* **Data section**
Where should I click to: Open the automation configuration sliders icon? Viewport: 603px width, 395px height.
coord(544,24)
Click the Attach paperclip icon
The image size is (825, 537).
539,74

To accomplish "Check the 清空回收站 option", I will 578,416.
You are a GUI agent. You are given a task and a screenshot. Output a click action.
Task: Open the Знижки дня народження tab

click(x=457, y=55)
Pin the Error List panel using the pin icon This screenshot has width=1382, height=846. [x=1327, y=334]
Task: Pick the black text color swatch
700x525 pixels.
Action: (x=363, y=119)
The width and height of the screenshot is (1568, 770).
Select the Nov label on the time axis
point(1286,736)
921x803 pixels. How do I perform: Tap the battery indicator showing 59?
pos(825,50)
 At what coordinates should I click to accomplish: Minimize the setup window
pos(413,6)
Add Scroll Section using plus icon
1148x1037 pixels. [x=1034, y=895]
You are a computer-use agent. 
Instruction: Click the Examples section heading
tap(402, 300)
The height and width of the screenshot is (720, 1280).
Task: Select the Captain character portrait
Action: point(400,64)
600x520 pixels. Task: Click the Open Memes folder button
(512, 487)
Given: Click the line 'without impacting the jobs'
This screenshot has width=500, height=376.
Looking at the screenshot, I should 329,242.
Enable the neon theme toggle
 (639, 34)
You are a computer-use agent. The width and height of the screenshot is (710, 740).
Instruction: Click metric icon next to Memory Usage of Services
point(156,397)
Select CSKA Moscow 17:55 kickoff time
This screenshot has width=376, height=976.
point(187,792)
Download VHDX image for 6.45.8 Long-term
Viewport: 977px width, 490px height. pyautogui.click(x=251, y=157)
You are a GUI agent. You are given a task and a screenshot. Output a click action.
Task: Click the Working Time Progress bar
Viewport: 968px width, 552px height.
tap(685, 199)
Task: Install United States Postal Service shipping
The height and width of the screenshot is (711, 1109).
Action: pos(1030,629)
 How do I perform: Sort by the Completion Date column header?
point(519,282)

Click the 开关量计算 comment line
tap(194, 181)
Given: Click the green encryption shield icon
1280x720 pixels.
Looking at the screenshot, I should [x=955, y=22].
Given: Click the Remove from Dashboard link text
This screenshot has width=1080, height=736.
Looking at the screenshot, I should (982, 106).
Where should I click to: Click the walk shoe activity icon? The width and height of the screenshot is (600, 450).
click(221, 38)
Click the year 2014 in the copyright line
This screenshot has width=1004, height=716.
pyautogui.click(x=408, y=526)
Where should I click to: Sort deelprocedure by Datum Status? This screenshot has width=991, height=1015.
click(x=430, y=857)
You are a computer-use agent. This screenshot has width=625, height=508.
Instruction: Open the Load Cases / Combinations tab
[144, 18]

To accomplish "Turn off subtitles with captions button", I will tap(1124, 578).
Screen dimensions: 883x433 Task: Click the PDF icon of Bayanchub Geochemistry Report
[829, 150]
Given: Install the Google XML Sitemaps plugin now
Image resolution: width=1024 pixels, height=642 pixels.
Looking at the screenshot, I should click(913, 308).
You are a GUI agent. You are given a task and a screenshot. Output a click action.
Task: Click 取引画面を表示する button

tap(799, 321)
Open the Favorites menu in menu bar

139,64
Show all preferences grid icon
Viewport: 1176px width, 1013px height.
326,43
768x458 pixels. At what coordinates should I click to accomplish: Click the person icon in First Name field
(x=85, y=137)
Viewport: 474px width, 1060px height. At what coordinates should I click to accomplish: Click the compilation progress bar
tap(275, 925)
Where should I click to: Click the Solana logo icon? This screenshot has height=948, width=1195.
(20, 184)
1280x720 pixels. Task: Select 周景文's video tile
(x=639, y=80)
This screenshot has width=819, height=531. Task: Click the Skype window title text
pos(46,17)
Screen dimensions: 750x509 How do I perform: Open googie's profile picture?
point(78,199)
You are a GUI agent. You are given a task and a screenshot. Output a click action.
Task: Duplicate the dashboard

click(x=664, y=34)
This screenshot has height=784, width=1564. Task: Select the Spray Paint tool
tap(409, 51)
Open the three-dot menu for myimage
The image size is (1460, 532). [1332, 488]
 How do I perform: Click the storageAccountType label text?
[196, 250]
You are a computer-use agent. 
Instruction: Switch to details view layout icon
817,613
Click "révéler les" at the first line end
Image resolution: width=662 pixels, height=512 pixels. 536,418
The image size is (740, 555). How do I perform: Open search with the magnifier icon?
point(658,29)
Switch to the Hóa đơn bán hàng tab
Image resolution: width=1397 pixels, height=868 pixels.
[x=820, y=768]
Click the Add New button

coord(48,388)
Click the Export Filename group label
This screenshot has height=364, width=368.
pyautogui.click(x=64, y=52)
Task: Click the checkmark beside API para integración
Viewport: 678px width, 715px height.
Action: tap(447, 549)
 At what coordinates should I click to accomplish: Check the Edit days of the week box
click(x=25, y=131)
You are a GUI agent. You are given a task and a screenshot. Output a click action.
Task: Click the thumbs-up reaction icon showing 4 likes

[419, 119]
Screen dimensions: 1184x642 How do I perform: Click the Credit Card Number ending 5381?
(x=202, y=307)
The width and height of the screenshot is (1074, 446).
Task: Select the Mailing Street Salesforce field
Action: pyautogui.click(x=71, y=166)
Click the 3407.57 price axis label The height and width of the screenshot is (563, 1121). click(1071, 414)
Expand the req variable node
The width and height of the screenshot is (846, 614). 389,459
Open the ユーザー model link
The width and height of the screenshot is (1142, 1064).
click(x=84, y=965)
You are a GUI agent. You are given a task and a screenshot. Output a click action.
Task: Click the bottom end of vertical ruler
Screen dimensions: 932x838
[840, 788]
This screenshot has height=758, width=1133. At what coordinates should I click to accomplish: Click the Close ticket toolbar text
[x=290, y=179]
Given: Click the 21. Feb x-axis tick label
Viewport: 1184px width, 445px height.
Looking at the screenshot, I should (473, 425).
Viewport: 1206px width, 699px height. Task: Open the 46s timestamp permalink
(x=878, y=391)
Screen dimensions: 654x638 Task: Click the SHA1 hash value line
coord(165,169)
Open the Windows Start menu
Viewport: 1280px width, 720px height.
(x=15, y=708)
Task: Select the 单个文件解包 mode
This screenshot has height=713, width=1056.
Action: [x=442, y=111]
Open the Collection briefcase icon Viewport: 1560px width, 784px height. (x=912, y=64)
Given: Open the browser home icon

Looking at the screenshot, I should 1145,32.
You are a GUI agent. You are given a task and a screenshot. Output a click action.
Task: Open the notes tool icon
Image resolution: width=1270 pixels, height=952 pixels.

* **What is required**
The response has to contain every record shown above, unaltered and complete.

* **Result for this task**
Where should I click to: Open the automation configuration sliders icon? Viewport: 603px width, 395px height.
coord(544,24)
Click the Attach paperclip icon
The image size is (825, 537).
539,74

To accomplish "Check the 清空回收站 option", I will 578,416.
You are a GUI agent. You are given a task and a screenshot. Output a click action.
Task: Open the Знижки дня народження tab

click(x=457, y=55)
Pin the Error List panel using the pin icon This screenshot has width=1382, height=846. [x=1327, y=334]
Task: Pick the black text color swatch
700x525 pixels.
Action: (x=363, y=119)
The width and height of the screenshot is (1568, 770).
Select the Nov label on the time axis
point(1286,736)
921x803 pixels. How do I perform: Tap the battery indicator showing 59?
pos(825,50)
 At what coordinates should I click to accomplish: Minimize the setup window
pos(413,6)
Add Scroll Section using plus icon
1148x1037 pixels. [x=1034, y=895]
You are a computer-use agent. 
Instruction: Click the Examples section heading
tap(402, 300)
The height and width of the screenshot is (720, 1280).
Task: Select the Captain character portrait
Action: point(400,64)
600x520 pixels. Task: Click the Open Memes folder button
(512, 487)
Given: Click the line 'without impacting the jobs'
This screenshot has width=500, height=376.
Looking at the screenshot, I should 329,242.
Enable the neon theme toggle
 (639, 34)
You are a computer-use agent. The width and height of the screenshot is (710, 740).
Instruction: Click metric icon next to Memory Usage of Services
point(156,397)
Select CSKA Moscow 17:55 kickoff time
This screenshot has width=376, height=976.
point(187,792)
Download VHDX image for 6.45.8 Long-term
Viewport: 977px width, 490px height. pyautogui.click(x=251, y=157)
You are a GUI agent. You are given a task and a screenshot. Output a click action.
Task: Click the Working Time Progress bar
Viewport: 968px width, 552px height.
tap(685, 199)
Task: Install United States Postal Service shipping
The height and width of the screenshot is (711, 1109).
Action: pos(1030,629)
 How do I perform: Sort by the Completion Date column header?
point(519,282)

Click the 开关量计算 comment line
tap(194, 181)
Given: Click the green encryption shield icon
1280x720 pixels.
Looking at the screenshot, I should [x=955, y=22].
Given: Click the Remove from Dashboard link text
This screenshot has width=1080, height=736.
Looking at the screenshot, I should (982, 106).
Where should I click to: Click the walk shoe activity icon? The width and height of the screenshot is (600, 450).
click(221, 38)
Click the year 2014 in the copyright line
This screenshot has width=1004, height=716.
pyautogui.click(x=408, y=526)
Where should I click to: Sort deelprocedure by Datum Status? This screenshot has width=991, height=1015.
click(x=430, y=857)
You are a computer-use agent. This screenshot has width=625, height=508.
Instruction: Open the Load Cases / Combinations tab
[144, 18]

To accomplish "Turn off subtitles with captions button", I will tap(1124, 578).
Screen dimensions: 883x433 Task: Click the PDF icon of Bayanchub Geochemistry Report
[829, 150]
Given: Install the Google XML Sitemaps plugin now
Image resolution: width=1024 pixels, height=642 pixels.
Looking at the screenshot, I should click(913, 308).
You are a GUI agent. You are given a task and a screenshot. Output a click action.
Task: Click 取引画面を表示する button

tap(799, 321)
Open the Favorites menu in menu bar

139,64
Show all preferences grid icon
Viewport: 1176px width, 1013px height.
326,43
768x458 pixels. At what coordinates should I click to accomplish: Click the person icon in First Name field
(x=85, y=137)
Viewport: 474px width, 1060px height. At what coordinates should I click to accomplish: Click the compilation progress bar
tap(275, 925)
Where should I click to: Click the Solana logo icon? This screenshot has height=948, width=1195.
(20, 184)
1280x720 pixels. Task: Select 周景文's video tile
(x=639, y=80)
This screenshot has width=819, height=531. Task: Click the Skype window title text
pos(46,17)
Screen dimensions: 750x509 How do I perform: Open googie's profile picture?
point(78,199)
You are a GUI agent. You are given a task and a screenshot. Output a click action.
Task: Duplicate the dashboard

click(x=664, y=34)
This screenshot has height=784, width=1564. Task: Select the Spray Paint tool
tap(409, 51)
Open the three-dot menu for myimage
The image size is (1460, 532). [1332, 488]
 How do I perform: Click the storageAccountType label text?
[196, 250]
You are a computer-use agent. 
Instruction: Switch to details view layout icon
817,613
Click "révéler les" at the first line end
Image resolution: width=662 pixels, height=512 pixels. 536,418
The image size is (740, 555). How do I perform: Open search with the magnifier icon?
point(658,29)
Switch to the Hóa đơn bán hàng tab
Image resolution: width=1397 pixels, height=868 pixels.
[x=820, y=768]
Click the Add New button

coord(48,388)
Click the Export Filename group label
This screenshot has height=364, width=368.
pyautogui.click(x=64, y=52)
Task: Click the checkmark beside API para integración
Viewport: 678px width, 715px height.
Action: tap(447, 549)
 At what coordinates should I click to accomplish: Check the Edit days of the week box
click(x=25, y=131)
You are a GUI agent. You are given a task and a screenshot. Output a click action.
Task: Click the thumbs-up reaction icon showing 4 likes

[419, 119]
Screen dimensions: 1184x642 How do I perform: Click the Credit Card Number ending 5381?
(x=202, y=307)
The width and height of the screenshot is (1074, 446).
Task: Select the Mailing Street Salesforce field
Action: pyautogui.click(x=71, y=166)
Click the 3407.57 price axis label The height and width of the screenshot is (563, 1121). click(1071, 414)
Expand the req variable node
The width and height of the screenshot is (846, 614). 389,459
Open the ユーザー model link
The width and height of the screenshot is (1142, 1064).
click(x=84, y=965)
You are a GUI agent. You are given a task and a screenshot. Output a click action.
Task: Click the bottom end of vertical ruler
Screen dimensions: 932x838
[840, 788]
This screenshot has height=758, width=1133. At what coordinates should I click to accomplish: Click the Close ticket toolbar text
[x=290, y=179]
Given: Click the 21. Feb x-axis tick label
Viewport: 1184px width, 445px height.
Looking at the screenshot, I should (473, 425).
Viewport: 1206px width, 699px height. Task: Open the 46s timestamp permalink
(x=878, y=391)
Screen dimensions: 654x638 Task: Click the SHA1 hash value line
coord(165,169)
Open the Windows Start menu
Viewport: 1280px width, 720px height.
(x=15, y=708)
Task: Select the 单个文件解包 mode
This screenshot has height=713, width=1056.
Action: [x=442, y=111]
Open the Collection briefcase icon Viewport: 1560px width, 784px height. (x=912, y=64)
Given: Open the browser home icon

Looking at the screenshot, I should 1145,32.
You are a GUI agent. You are given a task and a screenshot. Output a click action.
Task: Open the notes tool icon
Image resolution: width=1270 pixels, height=952 pixels.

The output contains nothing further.